# 4.9.1 DATA WRANGLING 

## This script contains the following points:
1. Data consistency checks
2. Data merging


In [1]:
## Import libraries

import pandas as pd
import numpy as np
import os

In [2]:
#importing the new customer data set
path = r'/Users/frankamoboateng/Downloads/18.07.23 instacart Basket Analysis'

In [3]:
df_customer = pd.read_csv(os.path.join(path,'02. DATA','ORIGINAL DATA','customers.csv'), index_col = False)

In [4]:
df_customer

Unnamed: 0,user_id,First Name,Surnam,Gender,STATE,Age,date_joined,n_dependants,fam_status,income
0,26711,Deborah,Esquivel,Female,Missouri,48,1/1/2017,3,married,165665
1,33890,Patricia,Hart,Female,New Mexico,36,1/1/2017,0,single,59285
2,65803,Kenneth,Farley,Male,Idaho,35,1/1/2017,2,married,99568
3,125935,Michelle,Hicks,Female,Iowa,40,1/1/2017,0,single,42049
4,130797,Ann,Gilmore,Female,Maryland,26,1/1/2017,1,married,40374
...,...,...,...,...,...,...,...,...,...,...
206204,168073,Lisa,Case,Female,North Carolina,44,4/1/2020,1,married,148828
206205,49635,Jeremy,Robbins,Male,Hawaii,62,4/1/2020,3,married,168639
206206,135902,Doris,Richmond,Female,Missouri,66,4/1/2020,2,married,53374
206207,81095,Rose,Rollins,Female,California,27,4/1/2020,1,married,99799


In [5]:
#importing the updated merged data
df_ords_prods_merged = pd.read_pickle(os.path.join(path,'02. DATA','PREPARED DATA','orders_products_aggregated.pkl'))

KeyboardInterrupt: 

In [None]:
#checking first 5 rows of the data
df_ords_prods_merged.head()

In [None]:
df_ords_prods_merged.shape

In [None]:
df_customer.shape

# WRANGLING THE CUSTOMER DATASET

In [None]:
#Checking for the descriptives 
df_customer.describe()

In [None]:
df_customer.info()

In [None]:
#checking for blank values
df_customer['Gender'].value_counts(dropna = False)

## blank values spotted in gender column

In [None]:
#checking the state column 
df_customer['STATE'].value_counts(dropna = False)

In [None]:
#checking the age column
df_customer['Age'].value_counts(dropna = False)

In [None]:
#checking the fam_status column
df_customer['fam_status'].value_counts(dropna = False)

In [None]:
#checking the income column
df_customer['income'].value_counts(dropna = False)

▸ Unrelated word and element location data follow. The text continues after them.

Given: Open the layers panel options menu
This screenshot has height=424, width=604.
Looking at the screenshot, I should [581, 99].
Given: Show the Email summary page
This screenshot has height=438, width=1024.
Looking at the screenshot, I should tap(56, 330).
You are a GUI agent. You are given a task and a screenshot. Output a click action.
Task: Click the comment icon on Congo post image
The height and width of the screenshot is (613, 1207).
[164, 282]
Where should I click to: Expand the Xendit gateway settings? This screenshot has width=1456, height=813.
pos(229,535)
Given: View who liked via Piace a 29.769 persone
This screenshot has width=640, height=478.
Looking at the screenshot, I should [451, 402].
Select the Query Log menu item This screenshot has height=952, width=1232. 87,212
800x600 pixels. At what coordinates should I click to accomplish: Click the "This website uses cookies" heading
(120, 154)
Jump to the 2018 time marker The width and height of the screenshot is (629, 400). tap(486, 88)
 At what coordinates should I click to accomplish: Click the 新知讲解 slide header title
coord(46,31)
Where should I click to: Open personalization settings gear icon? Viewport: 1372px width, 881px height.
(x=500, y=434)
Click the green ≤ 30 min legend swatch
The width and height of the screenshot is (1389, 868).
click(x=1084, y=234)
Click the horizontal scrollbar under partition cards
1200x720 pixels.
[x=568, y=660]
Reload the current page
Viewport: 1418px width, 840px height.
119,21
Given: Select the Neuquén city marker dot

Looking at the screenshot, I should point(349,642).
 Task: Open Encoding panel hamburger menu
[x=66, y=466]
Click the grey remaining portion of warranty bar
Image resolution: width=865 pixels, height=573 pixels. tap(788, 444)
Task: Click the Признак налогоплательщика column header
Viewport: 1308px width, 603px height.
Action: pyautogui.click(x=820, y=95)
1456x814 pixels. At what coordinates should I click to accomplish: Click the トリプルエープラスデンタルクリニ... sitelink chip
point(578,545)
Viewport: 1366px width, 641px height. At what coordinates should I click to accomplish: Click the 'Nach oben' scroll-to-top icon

## changing some column headers for uniformity and easy reading 

In [None]:
#State name is changed into smaller caps
df_customer.rename(columns = {'STATE' : 'State'}, inplace = True)

In [None]:
#dependents column name chanaged 
df_customer.rename(columns = {'n_dependants' : 'number_of_dependants'}, inplace = True)

In [None]:
#fam status column name changed 
df_customer.rename(columns = {'fam_status' : 'marital_status'}, inplace = True)

In [None]:
#Gender column name changed 
df_customer.rename(columns = {'Gender' : 'gender'}, inplace = True)

In [None]:
#Surnam column name changed 
df_customer.rename(columns = {'Surnam' : 'Surname'}, inplace = True)

In [None]:
#checking changes made 
df_customer.head()

In [None]:
#changing the data type of user id to string 
df_customer['user_id'] = df_customer['user_id'].astype('str')

In [None]:
#changing the data type of user id to string in the ords_prods_merged df
df_ords_prods_merged['user_id'] = df_ords_prods_merged['user_id'].astype('str')

In [None]:
#checking the data set of the user id
df_customer['user_id'].dtype

## These data type changes are made in recognition of a key variable

In [None]:
df_ords_prods_merged['user_id'].dtype

In [None]:
#checking for missing values in customer data set
df_customer.isnull().sum()

In [None]:
df_customer['First Name'].value_counts(dropna = False)

In [None]:
#checking for duplicates
df_dups = df_customer[df_customer.duplicated()]

In [None]:
df_dups

In [None]:
df_ords_prods_merged.info()

In [None]:
#The merged column showing here must be dropped
df_ords_prods_merged = df_ords_prods_merged.drop(columns = ['_merge'])

## This result indicates a no duplicate

# MERGING THE TWO DATA SET 

In [None]:
#making a subset of nan values in first name
df_nan_1 = df_customer[df_customer['First Name'].isnull() ==True]

In [None]:
#checking it out
df_nan_1

In [None]:
# seeing the total number in original df
df_customer.shape

In [None]:
#making a new DF dropping the Nan values
df_customer_clean = df_customer[df_customer['First Name'].isnull()==False]

In [None]:
# checking the rows to make sure it is 11259 less -- it is!
df_customer_clean.shape

## MERGING DONE USING THE USER ID WHICH IS UNIQUE FOR BOTH DATA SET 

In [None]:
# merging of the new customers df to ords prods merged df
df_merged_clean = df_customer_clean.merge(df_ords_prods_merged, on = 'user_id', indicator = True)

In [None]:
df_merged_clean.head()

## we would have to drop the merged column 

In [None]:
#dropping the merge column
df_merged_clean = df_merged_clean.drop(columns = ['_merge'])

In [None]:
#exporting as plk for efficiency sake
df_merged_clean.to_pickle(os.path.join(path,'02. DATA','PREPARED DATA','orders_products_all_aggregated.pkl'))